We study nonparametric regression by an over-parameterized two-layer neural network trained by gradient descent (GD) in this paper. We show that, if the neural network is trained by GD with early stopping, then the trained network renders a sharp rate of the nonparametric regression risk of $\cO(\eps_n^2)$, which is the same rate as that for the classical kernel regression trained by GD with early stopping, where $\eps_n$ is the critical population rate of the Neural Tangent Kernel (NTK) associated with the network and $n$ is the size of the training data. It is remarked that our result does not require distributional assumptions on the training data, in a strong contrast with many existing results which rely on specific distributions such as the spherical uniform data distribution or distributions satisfying certain restrictive conditions. The rate $\cO(\eps_n^2)$ is known to be minimax optimal for specific cases, such as the case that the NTK has a polynomial eigenvalue decay rate which happens under certain distributional assumptions. Our result formally fills the gap between training a classical kernel regression model and training an over-parameterized but finite-width neural network by GD for nonparametric regression without distributional assumptions. We also provide confirmative answers to certain open questions or address particular concerns in the literature of training over-parameterized neural networks by GD with early stopping for nonparametric regression, including the characterization of the stopping time, the lower bound for the network width, and the constant learning rate used in GD.

翻译：本文研究通过梯度下降法训练的过参数化双层神经网络进行非参数回归。我们证明，若神经网络采用早停策略的梯度下降法进行训练，则训练所得网络可实现非参数回归风险$\cO(\eps_n^2)$的锐利收敛速率，该速率与采用早停梯度下降法训练的经典核回归速率相同。其中$\eps_n$为网络对应神经正切核的临界总体速率，$n$为训练数据规模。需要特别指出的是，我们的结果不依赖于训练数据的分布假设，这与许多现有研究形成鲜明对比——这些研究通常需要特定分布假设（如球面均匀数据分布或满足某些限制性条件的分布）。已知$\cO(\eps_n^2)$速率在特定情况下是最小化最优的，例如当神经正切核具有多项式特征值衰减率时（该情况通常出现在特定分布假设下）。我们的结果正式填补了在无分布假设条件下，训练经典核回归模型与训练过参数化有限宽度神经网络进行非参数回归的理论空白。同时，我们针对文献中关于采用早停梯度下降法训练过参数化神经网络进行非参数回归的若干开放问题与特定关切给出了确认性解答，包括停止时间的表征、网络宽度的下界约束以及梯度下降法中恒定学习率的设定。

- _WORK TASK 1_
The abstract on nonparametric regression with over-parameterized neural networks calls the rate O(ε_n²) minimax optimal in certain cases. In one to three sentences, explain which case it gives as an example and under what conditions that case arises.
- _WORK TASK 2_
List every open question or concern in the literature that the abstract on nonparametric regression with over-parameterized neural networks says the work answers or addresses.

- _SUPPLIED INFORMATION_
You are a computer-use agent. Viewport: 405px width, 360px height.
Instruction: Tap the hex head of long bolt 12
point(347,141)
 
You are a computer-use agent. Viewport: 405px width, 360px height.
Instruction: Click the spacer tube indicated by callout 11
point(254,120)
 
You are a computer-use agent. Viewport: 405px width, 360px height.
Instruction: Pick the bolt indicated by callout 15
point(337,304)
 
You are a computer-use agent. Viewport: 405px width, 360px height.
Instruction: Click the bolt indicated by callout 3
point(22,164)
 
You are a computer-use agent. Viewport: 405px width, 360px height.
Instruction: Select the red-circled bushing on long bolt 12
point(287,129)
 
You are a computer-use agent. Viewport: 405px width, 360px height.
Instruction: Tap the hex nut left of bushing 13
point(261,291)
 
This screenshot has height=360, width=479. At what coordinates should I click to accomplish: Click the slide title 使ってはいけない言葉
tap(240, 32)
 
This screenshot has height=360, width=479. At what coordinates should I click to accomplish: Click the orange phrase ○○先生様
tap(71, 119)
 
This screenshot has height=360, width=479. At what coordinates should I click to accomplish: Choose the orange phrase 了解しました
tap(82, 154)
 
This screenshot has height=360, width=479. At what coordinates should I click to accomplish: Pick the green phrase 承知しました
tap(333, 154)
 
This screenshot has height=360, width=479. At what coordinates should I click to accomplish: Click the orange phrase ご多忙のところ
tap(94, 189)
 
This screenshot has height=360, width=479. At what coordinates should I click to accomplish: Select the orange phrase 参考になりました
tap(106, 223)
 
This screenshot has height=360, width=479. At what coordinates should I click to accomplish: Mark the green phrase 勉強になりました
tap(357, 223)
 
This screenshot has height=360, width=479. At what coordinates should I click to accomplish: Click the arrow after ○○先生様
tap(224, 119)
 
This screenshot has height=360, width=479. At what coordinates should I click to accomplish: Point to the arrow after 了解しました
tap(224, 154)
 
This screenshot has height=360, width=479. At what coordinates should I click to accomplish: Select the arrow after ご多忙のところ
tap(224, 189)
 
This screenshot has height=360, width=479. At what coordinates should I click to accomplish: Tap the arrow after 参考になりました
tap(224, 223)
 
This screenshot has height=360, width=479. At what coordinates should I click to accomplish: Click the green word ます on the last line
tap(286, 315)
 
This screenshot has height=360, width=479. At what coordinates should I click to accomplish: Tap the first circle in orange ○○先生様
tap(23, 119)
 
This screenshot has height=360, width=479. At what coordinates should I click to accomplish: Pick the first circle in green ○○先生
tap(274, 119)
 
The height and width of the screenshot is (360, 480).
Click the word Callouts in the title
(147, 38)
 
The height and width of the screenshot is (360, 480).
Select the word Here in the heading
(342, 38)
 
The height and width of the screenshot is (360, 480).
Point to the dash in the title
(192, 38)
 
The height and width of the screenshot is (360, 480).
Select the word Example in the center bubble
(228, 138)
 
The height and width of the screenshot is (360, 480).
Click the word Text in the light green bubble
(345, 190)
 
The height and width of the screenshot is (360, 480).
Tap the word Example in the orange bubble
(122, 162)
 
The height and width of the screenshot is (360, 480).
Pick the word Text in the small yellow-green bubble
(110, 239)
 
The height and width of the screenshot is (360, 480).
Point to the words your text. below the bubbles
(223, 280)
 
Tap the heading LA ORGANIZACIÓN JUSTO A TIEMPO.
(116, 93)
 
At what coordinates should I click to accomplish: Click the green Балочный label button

- _ANSWER SECTION 1_
The rate O(ε_n²) is known to be minimax optimal in specific cases, such as when the Neural Tangent Kernel has a polynomial eigenvalue decay rate. That decay rate occurs under certain distributional assumptions.

- _ANSWER SECTION 2_
- The characterization of the stopping time
- The lower bound for the network width
- The constant learning rate used in gradient descent